Why Didn’t It Happen To Me?

Flash Fiction 365 prompt: Why didn’t it happen to me?

Tom ran inside the hospital, pushing an orderly out of the way, as if he knew where he was going. He didn’t. He stopped at an occupied desk and asked. The girl behind the desk pointed up at the fifth floor. He took the stairs because it seemed faster. It wasn’t.

He reached the fifth floor and looked down the hallway. He spied his mother and ran. When he stood in front of her, she didn’t even look up. Tom sat beside her and bundled her into his long arms. She accepted them gratefully, but no tears came. Her eyes were puffy, red and stinging.

They sat there, enveloped in each other’s arms for what seemed like forever. It was the first time they had hugged since Tom grew taller than her. “How are they?”

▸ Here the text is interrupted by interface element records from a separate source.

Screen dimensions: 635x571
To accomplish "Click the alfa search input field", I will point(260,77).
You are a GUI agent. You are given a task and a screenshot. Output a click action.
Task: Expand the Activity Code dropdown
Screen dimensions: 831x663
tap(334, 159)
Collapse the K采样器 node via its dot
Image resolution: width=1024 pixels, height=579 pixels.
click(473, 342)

“Your father is alright. The entire left side of his body is broken. The truck hit his side of the car. He’s got a broken rib, a broken clavicle and a broken arm, a broken everything really, but he’ll be alright. He’s unconscious, thankfully.”

“And Eddie?”

She wrung the tissue in her hands, “He’s in surgery. It’s his leg. His leg, Tom.” She imparted the news with the gravity that only Tom, and the hundreds of basketball fans and scouts interested in Eddie’s burgeoning career would understand.

“Oh,” he took the weight of the words on his shoulders and they sagged from the strain. “Will he…”

“We don’t know yet. The doctor said that he’ll definitely be able to walk and there’s a good chance that he will recover full function, but he won’t know until after surgery. He’ll miss the playoffs.”

“Mom…” Tom didn’t know how to express the obvious, that it should have been him in that car. He was the one who was supposed to run up to Big Fork with his dad. He was the one who should be in surgery. If it hadn’t been for that stupid argument, he would have been, but he had run off in a huff and his brother had no choice but to go instead since his father needed the help.

“Why did it have to be Eddie?” He said the words as much to the universe as to anyone else, “I was supposed to be in the car, not him. I don’t have a basketball career ahead of me. Why didn’t it happen to me?”

“Don’t you go blaming yourself for this.” His mother took his hand and gave him a look that said she would not accept his guilt. “These things just happen, Tom. It will be alright. You’ll see.” She squeezed his hand to reassure both of them that her words would be true.